Jetzt verkündet Keir Starmer in London das „Ende der Globalisierung“. Tatsächlich? Basis der Globalisierung ist die dem Kapitalismus innewohnende Tendenz zur internationalen Vergesellschaftung der Produktion. Sie realisiert sich in Schüben, unterbrochen durch Perioden, in denen Abgrenzung, Fragmentierung und Krieg überwiegen. Globalisierungshöhepunkte waren die frühe Neuzeit und die Industrialisierung 1750 bis 1880 (vergleiche „Manifest“). Nach den Weltkriegen wurde der internationale Verflechtungsgrad von 1913 erst 1970 wieder erreicht.

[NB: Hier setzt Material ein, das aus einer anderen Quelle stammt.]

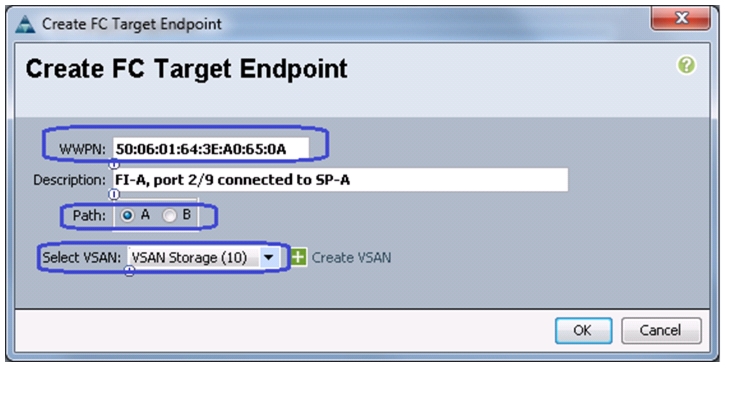
Task: Dismiss dialog with Cancel button
Action: point(661,331)
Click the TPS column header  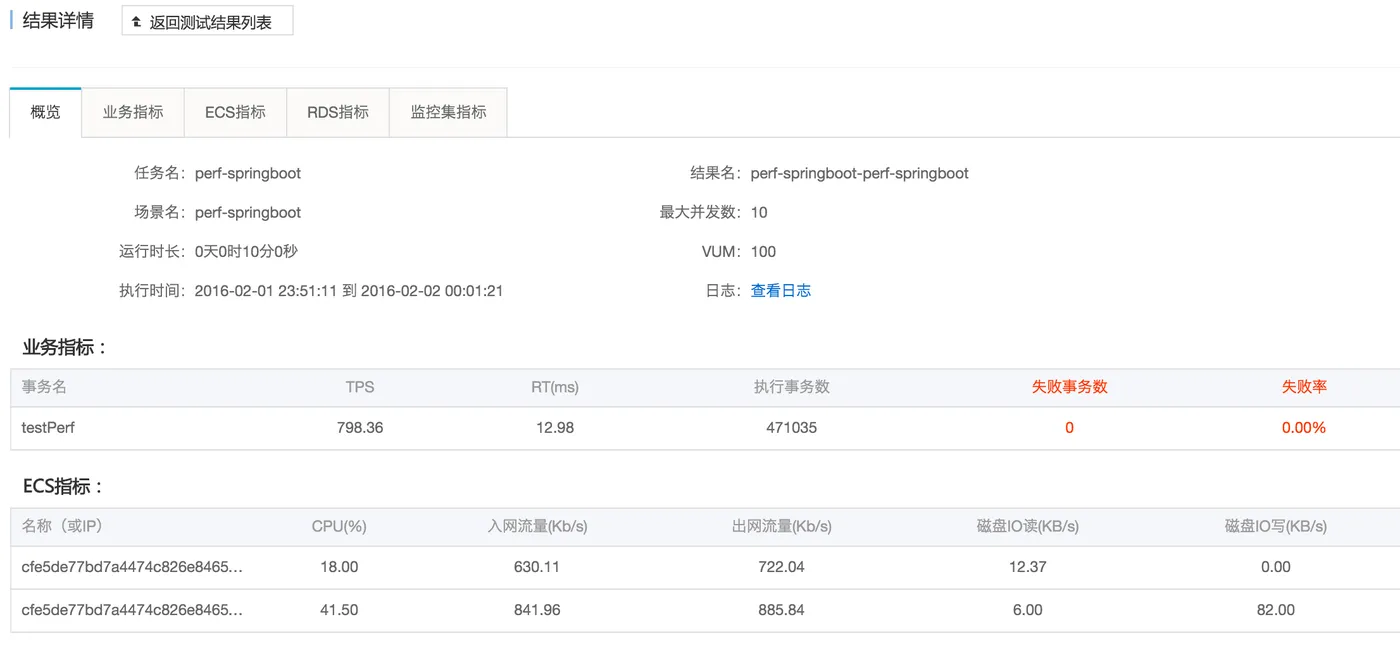pyautogui.click(x=360, y=387)
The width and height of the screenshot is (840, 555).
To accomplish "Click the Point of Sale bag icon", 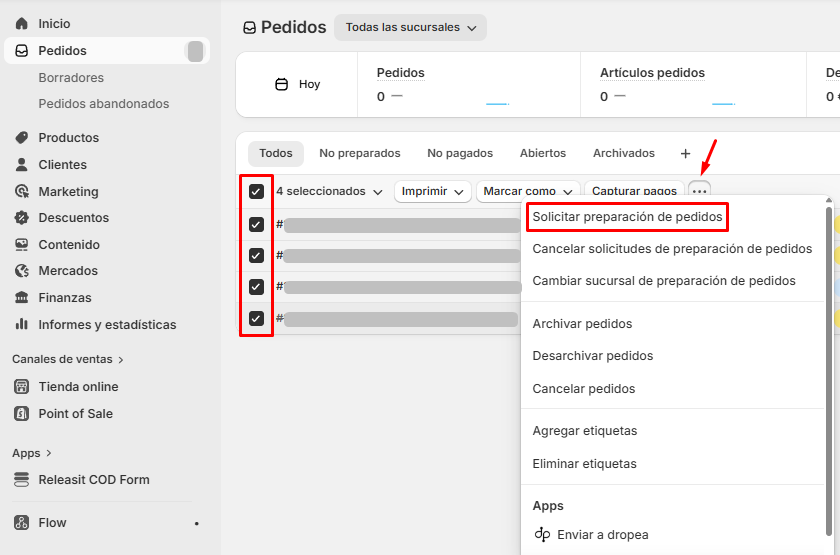I will (x=21, y=413).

Die Bipolarität von Kapitalismus und Sozialismus prägte 1945 bis 1991. Nach 1991 brachte die Ostexpansion des unipolar US-dominierten kapitalistischen Systems den jüngsten Globalisierungsschub.
China öffnete sich schon 1978 für westliche Investitionen. Es nutzte Joint Ventures, um seine souveräne Entwicklung zu fördern, und konnte in Lieferketten multinationaler Konzerne von der Low-End- zur High-End-Produktion aufsteigen. Nach der Krise 2008 verlangsamte sich die Globalisierung, primär, weil Wachstum, Handel und Investitionen der reichen Länder schwach blieben. Die Investitionsflüsse in der Süd-Süd-Richtung setzten sich fort. Aus Angst vor Hegemonieverlust diskutiert die US-Bourgeoisie seit der Krise 2008 über „Entkoppelung“ von der aufsteigenden Volksrepublik China. Trump ging in seiner ersten Amtszeit aggressiv gegen Huawei und ZTE vor.
In der EU forderte Sigmar Gabriel, Minister der Merkel-Regierung, früh „Entkoppelung“. Er drängte ost- und südeuropäische Länder, aus Kooperationen mit China wie der Belt-&-Road-Initiative oder dem Format 16+1 auszusteigen. Seit der Corona-Krise nahm die Diskussion über „Entkoppelung“ und „Resilienz“ überall Fahrt auf. Die Tendenzen der Abgrenzung und Fragmentierung verstetigten sich, ganz gleich, ob unter neoliberal-rechtspopulistischen oder neoliberal-scheinprogressiven Regierungen.
Die Basis der Fragmentierungstendenz ist die Konkurrenz. Auch sie ist ein objektives Gesetz des Kapitalismus. Sie hebt aber die Vergesellschaftungstendenz nicht auf. Die Kooperation der BRICS, Chinas Belt-&-Road-Initiative, auch Kooperationen wie die ASEAN und andere sind Beispiele. Neu ist, dass künftig internationale Vergesellschaftung sich nicht mehr unipolar, um ein einziges Zentrum organisiert, sondern um mehrere Zentren in einer multipolar gewordenen Welt. Der Klassenkampf muss dafür sorgen, dass diese Zentren koexistieren und kooperieren, statt Kriege zu führen.